• WORK TO BE COMPLETED
Name each distinct username that posts in the lawnmower thread below, in order of first appearance.

• DOCUMENT
# Cutting grass season



## Holidays (Apr 18, 2010)

Just got a new lawnmower earlier this afternoon: http://www.sears.ca/product/craftsman-md-self-propelled-3-in-1-rear-wheel-drive-gas-lawn-mower/71369700?ptag=1

This thing is a beast, rear wheel drive is a definite must if you have slope ground for the walkout basement. I am glad I didn't buy anything less torque and without rear propellant. I let my grass grow longer because the builder just put the sod down, I wanted to make sure the grassroots is strong before mowing them. If any of you guys are thinking about getting a lawnmower for father's day, this one does not disappoint.


----------



## Holidays (Apr 18, 2010)

forgot to mention, $30 off this weekend.


----------



## Philip.Chan.92 (Apr 25, 2010)

Parents got a new lawnmower from costco, $100 off, dunno if sale still on though.


----------



## Riceburner (Mar 14, 2008)

You'd better get busy learning that mower....get to work earning yer keep.

• STORED DATA

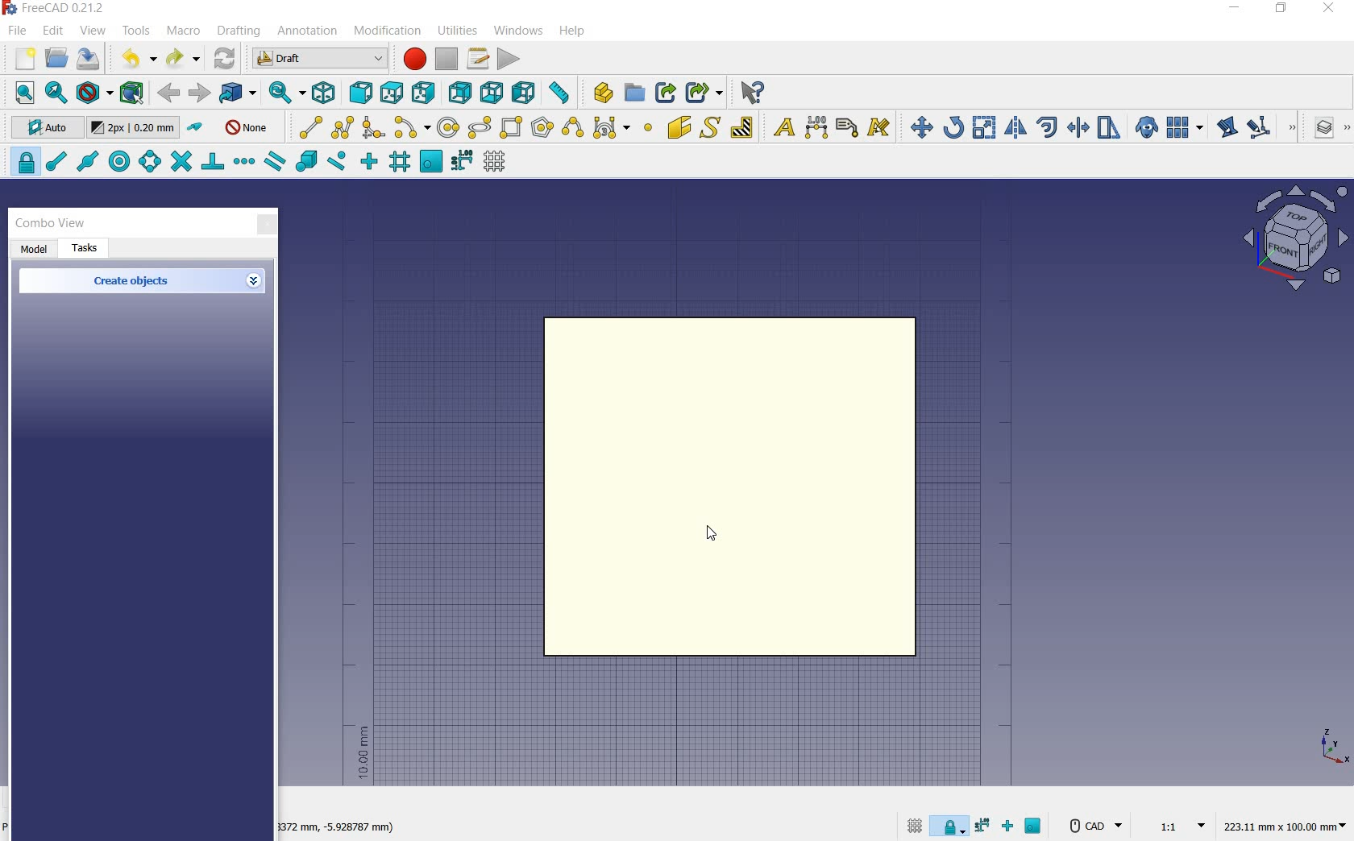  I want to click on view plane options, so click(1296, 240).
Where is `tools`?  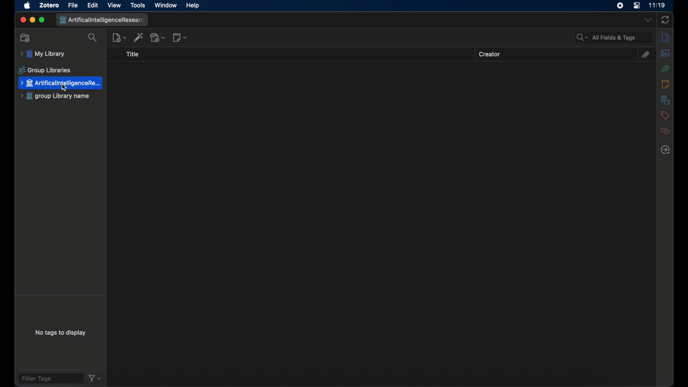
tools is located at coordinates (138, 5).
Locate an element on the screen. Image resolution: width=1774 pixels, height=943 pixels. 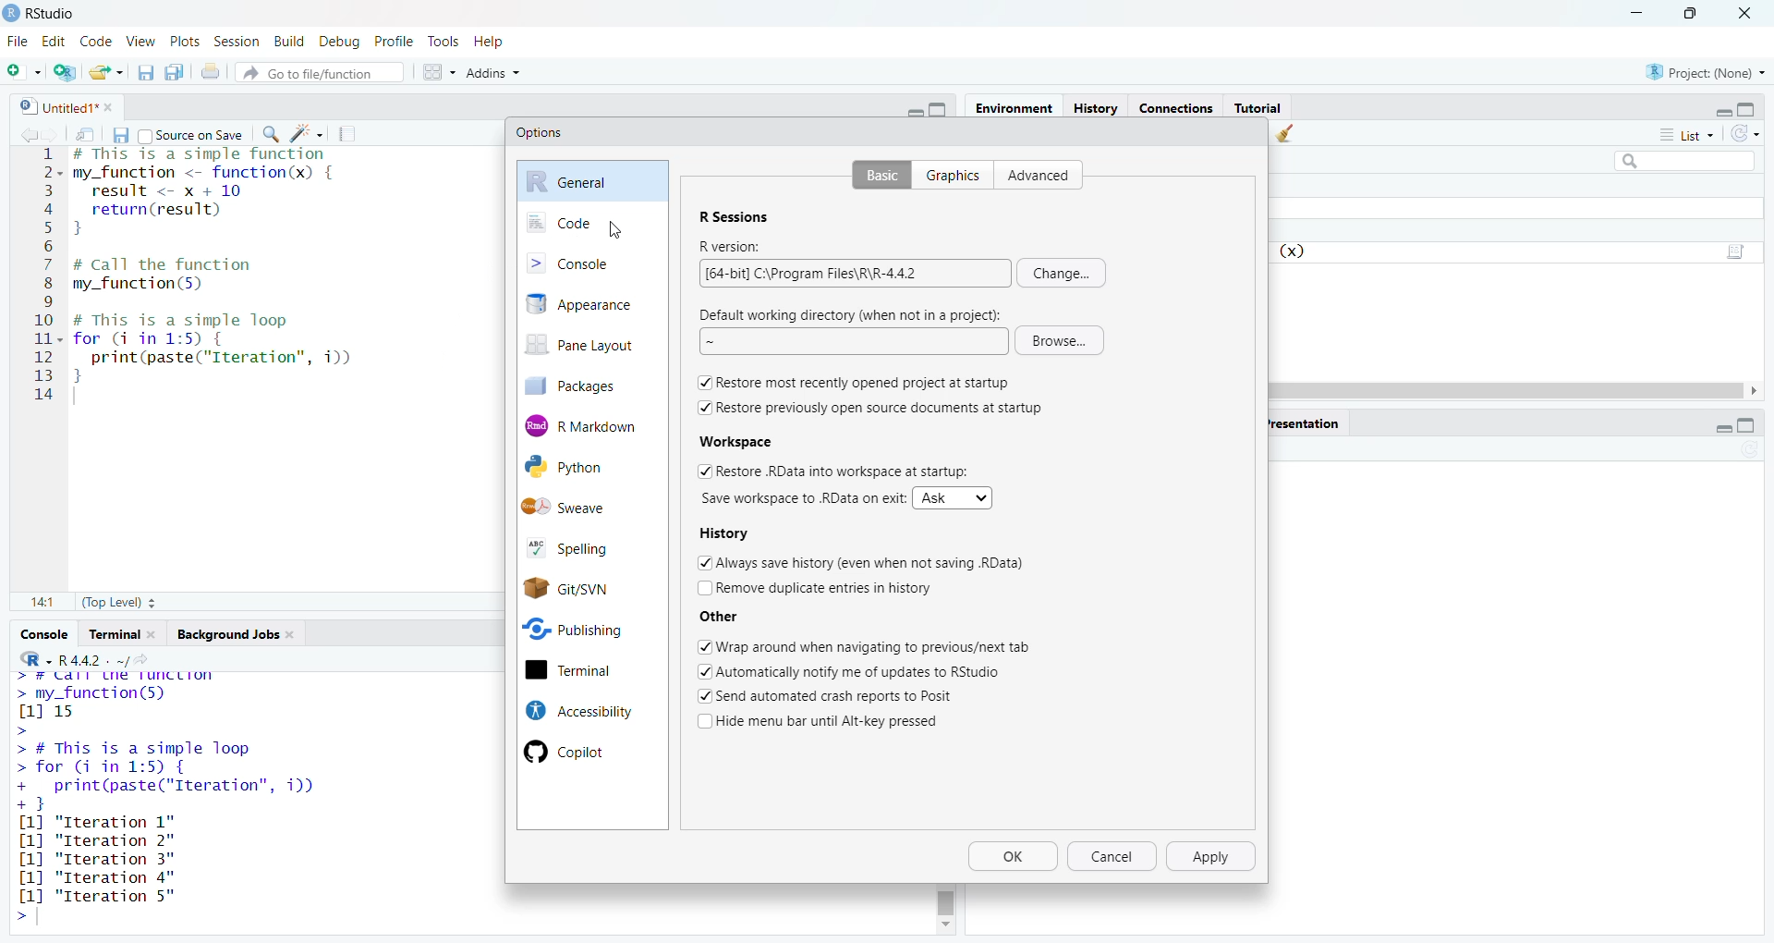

• THE SOLUTION
Holidays, Philip.Chan.92, Riceburner